### Textauszug

_____

Genosse Güsi geht

Gregor Gysi hält seine Abschiedsrede im Deutschen Bundestag und hat an diesem Tag nichts zu lachen

BERLIN taz ■ „Als Nächster spricht der Abgeordnete Gregor Gysi“, sagt Bundestagspräsident Wolfgang Thierse. Wenn man es nicht besser wüsste, könnte man es glatt für eine kleine Bösartigkeit halten, dass ausgerechnet der Germanist Thierse den Namen seines ewigen Konkurrenten falsch ausspricht und aus Gysi „Güsi“ macht. Genosse Güsi jedoch geht großzügig darüber hinweg und kündigt seine letzte Rede als Abgeordneter des Deutschen Bundestages an. Ausgerechnet an dieser Stelle klatschen einige Kollegen Abgeordnete der anderen Parteien Beifall. So viel Reaktionsvermögen hatte man ihnen eigentlich gar nicht mehr zugetraut, schließlich waren sie nach dem Referat des Staatsministers Rudolf Schwanitz zum Stand der deutschen Einheit bereits in einen gesunden Vormittagsschlaf gefallen.

„Es muss nicht meine letzte Rede im Bundestag sein“, antwortet daraufhin der frisch gewählte Berliner PDS-Wirtschaftssenator, „aber wenn ich noch einmal wiederkomme, dann sitze ich hier auf einer anderen Bank.“ Wieder hämischer Beifall. Die ersten Abgeordneten fangen an zu johlen. Andere lachen.

Ja, ja, so geht es zu im Deutschen Bundestag, immer lustig, immer fröhlich, und wenn der Gysi vorne steht, darf jeder mal den Lukas hauen. Wer glaubt, das war nur 1990 so, als die Genossen von der PDS noch leibhaftige Kommunisten waren, die jeder Abgeordnete im Bonner Wasserwerk ungestraft niederbrüllen durfte, der irrt. Zehn Minuten im Berliner Reichstag an diesem Donnerstag reichen, um sich vom Gegenteil zu überzeugen.

_____

### Gegebene Daten
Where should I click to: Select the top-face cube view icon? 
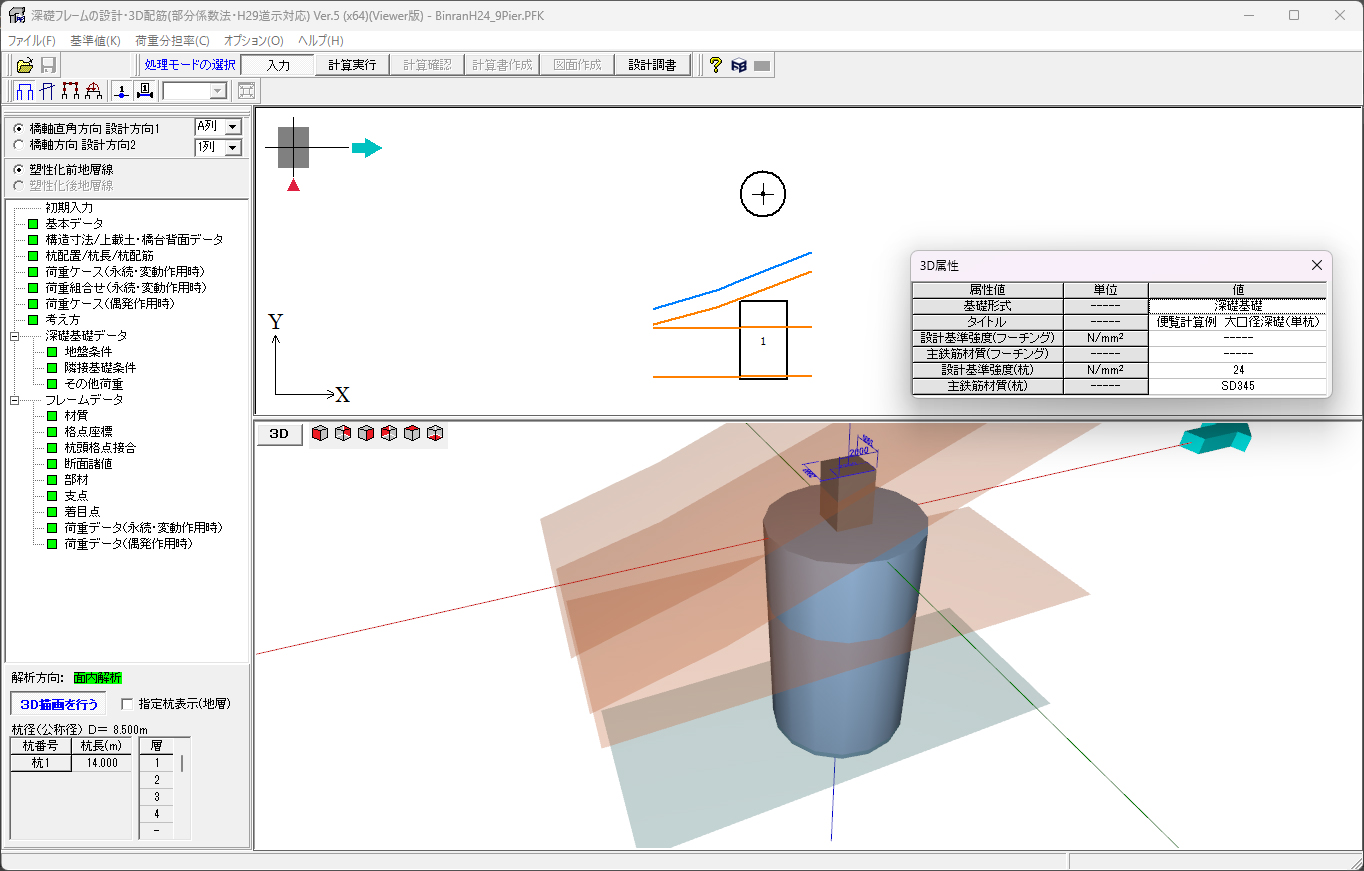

_____

### Aufgabe
Erklären Sie in ein bis drei Sätzen, warum man den Abgeordneten der anderen Parteien laut Textauszug kaum noch eine Reaktion zugetraut hatte. Das Material steht in keinem Zusammenhang mit dem Textauszug.

### Schriftliche Antwort
Man hatte ihnen so viel Reaktionsvermögen nicht mehr zugetraut, weil sie nach dem Referat des Staatsministers Rudolf Schwanitz zum Stand der deutschen Einheit bereits in einen gesunden Vormittagsschlaf gefallen waren.